Applicable to Nonsupervisory NONFARM Private Sector Employment Under State and Federal Laws1
|Greater than federal MW||Equals federal MW of $7.25||No MW Required|
|30 States + DC, GU, & VI||15 States + PR, CNMI||5 States|
1Like the federal wage and hour law, State law often exempts particular occupations or industries from the minimum labor standard generally applied to covered employment. Some states also set subminimum rates for minors and/or students or exempt them from coverage, or have a training wage for new hires. Additionally, some local governments set minimum wage rates higher than their respective state minimum wage. Such differential provisions are not identified in this table. Users are encouraged to consult the laws of particular States in determining whether the State's minimum wage applies to a particular employment. This information often may be found at the websites maintained by State labor departments. Links to these websites are available at www.dol.gov/agencies/whd/state/contacts.

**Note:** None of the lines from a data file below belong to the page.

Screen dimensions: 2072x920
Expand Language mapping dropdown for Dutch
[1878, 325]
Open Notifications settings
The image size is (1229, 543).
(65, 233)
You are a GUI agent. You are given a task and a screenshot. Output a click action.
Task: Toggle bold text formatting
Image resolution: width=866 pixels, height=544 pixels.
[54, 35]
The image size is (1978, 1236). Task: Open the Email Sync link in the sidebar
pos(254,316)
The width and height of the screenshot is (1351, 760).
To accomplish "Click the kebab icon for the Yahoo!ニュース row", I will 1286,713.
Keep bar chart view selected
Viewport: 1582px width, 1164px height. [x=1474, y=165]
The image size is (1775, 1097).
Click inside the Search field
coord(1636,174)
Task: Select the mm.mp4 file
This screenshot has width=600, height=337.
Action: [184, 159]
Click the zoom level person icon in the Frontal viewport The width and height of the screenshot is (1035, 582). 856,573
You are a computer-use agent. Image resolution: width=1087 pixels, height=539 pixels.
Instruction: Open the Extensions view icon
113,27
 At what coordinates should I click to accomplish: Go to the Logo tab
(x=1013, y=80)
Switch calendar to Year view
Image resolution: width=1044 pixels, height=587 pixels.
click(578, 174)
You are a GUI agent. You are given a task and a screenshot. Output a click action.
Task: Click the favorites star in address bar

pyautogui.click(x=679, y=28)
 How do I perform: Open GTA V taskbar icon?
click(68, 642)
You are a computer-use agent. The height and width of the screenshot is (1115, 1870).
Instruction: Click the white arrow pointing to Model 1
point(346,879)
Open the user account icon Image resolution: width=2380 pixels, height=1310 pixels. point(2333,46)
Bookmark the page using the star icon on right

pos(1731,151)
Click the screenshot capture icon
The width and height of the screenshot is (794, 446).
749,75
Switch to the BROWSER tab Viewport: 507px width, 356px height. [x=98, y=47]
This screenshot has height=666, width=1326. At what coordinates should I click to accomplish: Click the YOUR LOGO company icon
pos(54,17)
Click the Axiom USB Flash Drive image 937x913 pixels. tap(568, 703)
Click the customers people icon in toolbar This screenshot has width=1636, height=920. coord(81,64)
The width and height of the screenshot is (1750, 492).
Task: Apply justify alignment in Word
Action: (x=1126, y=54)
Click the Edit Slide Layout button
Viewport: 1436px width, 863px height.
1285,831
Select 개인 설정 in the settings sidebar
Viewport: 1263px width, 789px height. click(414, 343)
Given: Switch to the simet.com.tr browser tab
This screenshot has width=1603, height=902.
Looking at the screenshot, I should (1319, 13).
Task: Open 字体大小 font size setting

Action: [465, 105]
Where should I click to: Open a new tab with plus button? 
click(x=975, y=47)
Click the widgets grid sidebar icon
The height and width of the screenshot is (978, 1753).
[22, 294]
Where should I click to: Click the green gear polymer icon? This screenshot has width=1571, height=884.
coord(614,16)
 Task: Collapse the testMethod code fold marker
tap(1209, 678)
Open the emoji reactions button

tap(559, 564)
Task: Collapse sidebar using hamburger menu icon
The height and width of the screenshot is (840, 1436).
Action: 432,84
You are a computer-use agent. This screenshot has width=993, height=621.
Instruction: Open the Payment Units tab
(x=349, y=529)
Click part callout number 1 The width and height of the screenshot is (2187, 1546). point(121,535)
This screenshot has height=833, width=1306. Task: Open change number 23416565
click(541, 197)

Additional Minimum Wage Information
- The state minimum wage rate requirements, or lack thereof, are generally controlled by legislative activities within the individual states.
- Federal minimum wage law supersedes state minimum wage laws where the federal minimum wage is greater than the state minimum wage. In those states where the state minimum wage is greater than the federal minimum wage, the state minimum wage prevails.
- CNMI has a minimum wage set lower than the federal minimum wage. There are 29 states plus the District of Columbia, Guam, and the Virgin Islands with minimum wage rates set higher than the federal minimum wage. There are 16 states plus Puerto Rico that has a minimum wage requirement that is the same as the federal minimum wage requirement. The remaining 5 states do not have an established minimum wage requirement.
- The District of Columbia has the highest minimum wage at $15.20/hour. Note: There are 18 states (AK, AZ, CA, CO, DC, FL, ME, MN, MO, MT, NV, NJ, NV, NY, OH, OR, SD, and WA) that currently have scheduled annual adjustments for their minimum wages based on varying formulas. Most of these increases occur around January 1st. Individuals should consult the relevant state labor offices for information on the particular formula used to adjust the state minimum wage.
This document was last revised on January 1, 2022.
The Wage and Hour Division tries to ensure that the information on this page is accurate but individuals should consult the relevant state labor office for official information.